◆ **Page text**:

It is possible that the government’s abuse towards the demonstrators may have influenced the outcome of Bolivia’s referendum last Sunday, concerning the election of judges: 45% of voters allegedly abstained. The AP described it as Morales’ first defeat at the polls during his six years as president. It is hard to say how much of the abstention had to do with unhappiness with details of the judicial vote, or how much of it was an overall expression of discontent with the government. What is clear is that if Morales was facing a “test” among voters, he did not come out strong. Foreign Affairs has more analysis on Morales’ uncertain future, arguing that the TIPNIS controversy is emblematic of how the president has “lost his way.”

Marchers say they are not leaving La Paz until the government calls off the TIPNIS project completely. In wake of the ongoing tensions within his support base, as well as the apparent reprimand delivered by voters on Sunday, Morales may have to give in.

News Briefs

  • The LA Times highlights some new theories regarding the “paramilitary” group, the “Mata Zetas,” active in Veracruz state and apparently dedicated to harassing criminal gang the Zetas, with brutal results. Since the gang emerged after the government deployed new military forces to Veracruz in June, there is conjecture that the group is operating with indirect military support, possibly prompted by the June kidnapping and killing of three marine cadets.
  • Student protests in Santiago, Chile, saw an estimated turnout of 25,000, thanks to support from teacher and trade unions, reports AFP. The BBC details that the demonstration started peacefully, then broke down after police moved in and students began throwing rocks, burning buses and erecting barricades. The AP quotes a student leader who says a fringe group is using the violent tactics, which is weakening the students’ position and strengthening the government’s argument that the protesters are a radical minority, impossible to negotiate with.
  • IPS takes note of Argentina’s upcoming elections on Sunday, examining why the weakened opposition is expected to perform so pitifully against incumbent President Cristina Fernandez. As Reuters lays out, there are plenty of reasons why Fernandez’s economic policies, which emphasize social justice, are expected to result in an easy win. Wall Street Journal columnist Mary Anastasia O’Grady, meanwhile, argues that these “dysfunctional” politics are actually a loss for Argentina’s economy.

(Saved entries)
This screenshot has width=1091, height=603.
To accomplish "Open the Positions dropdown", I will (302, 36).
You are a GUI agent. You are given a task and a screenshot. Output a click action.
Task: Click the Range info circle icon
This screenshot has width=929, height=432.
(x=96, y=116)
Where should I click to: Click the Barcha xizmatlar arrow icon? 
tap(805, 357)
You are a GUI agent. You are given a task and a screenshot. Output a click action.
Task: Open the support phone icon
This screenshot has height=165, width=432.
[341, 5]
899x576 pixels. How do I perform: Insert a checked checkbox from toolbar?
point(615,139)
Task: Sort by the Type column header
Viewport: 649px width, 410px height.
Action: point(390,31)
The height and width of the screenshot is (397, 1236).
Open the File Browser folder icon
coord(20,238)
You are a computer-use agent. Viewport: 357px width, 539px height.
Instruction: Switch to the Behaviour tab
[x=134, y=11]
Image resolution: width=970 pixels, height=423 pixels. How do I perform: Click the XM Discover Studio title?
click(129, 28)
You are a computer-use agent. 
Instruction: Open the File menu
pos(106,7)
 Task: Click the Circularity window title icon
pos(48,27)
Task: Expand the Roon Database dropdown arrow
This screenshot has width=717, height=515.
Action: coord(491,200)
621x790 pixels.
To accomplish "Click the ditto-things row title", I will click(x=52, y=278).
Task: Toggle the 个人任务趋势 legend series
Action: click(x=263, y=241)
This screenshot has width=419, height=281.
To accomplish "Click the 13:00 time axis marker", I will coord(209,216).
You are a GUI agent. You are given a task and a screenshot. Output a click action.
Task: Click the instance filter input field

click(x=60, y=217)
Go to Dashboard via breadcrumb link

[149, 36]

◆ **Action item**: In the news roundup, begin at the words "News Briefs" and stop after "three marine cadets.". Write that part out again, switching "Veracruz" to "Tamaulipas".

◆ **Written response**:
News Briefs

  • The LA Times highlights some new theories regarding the “paramilitary” group, the “Mata Zetas,” active in Tamaulipas state and apparently dedicated to harassing criminal gang the Zetas, with brutal results. Since the gang emerged after the government deployed new military forces to Tamaulipas in June, there is conjecture that the group is operating with indirect military support, possibly prompted by the June kidnapping and killing of three marine cadets.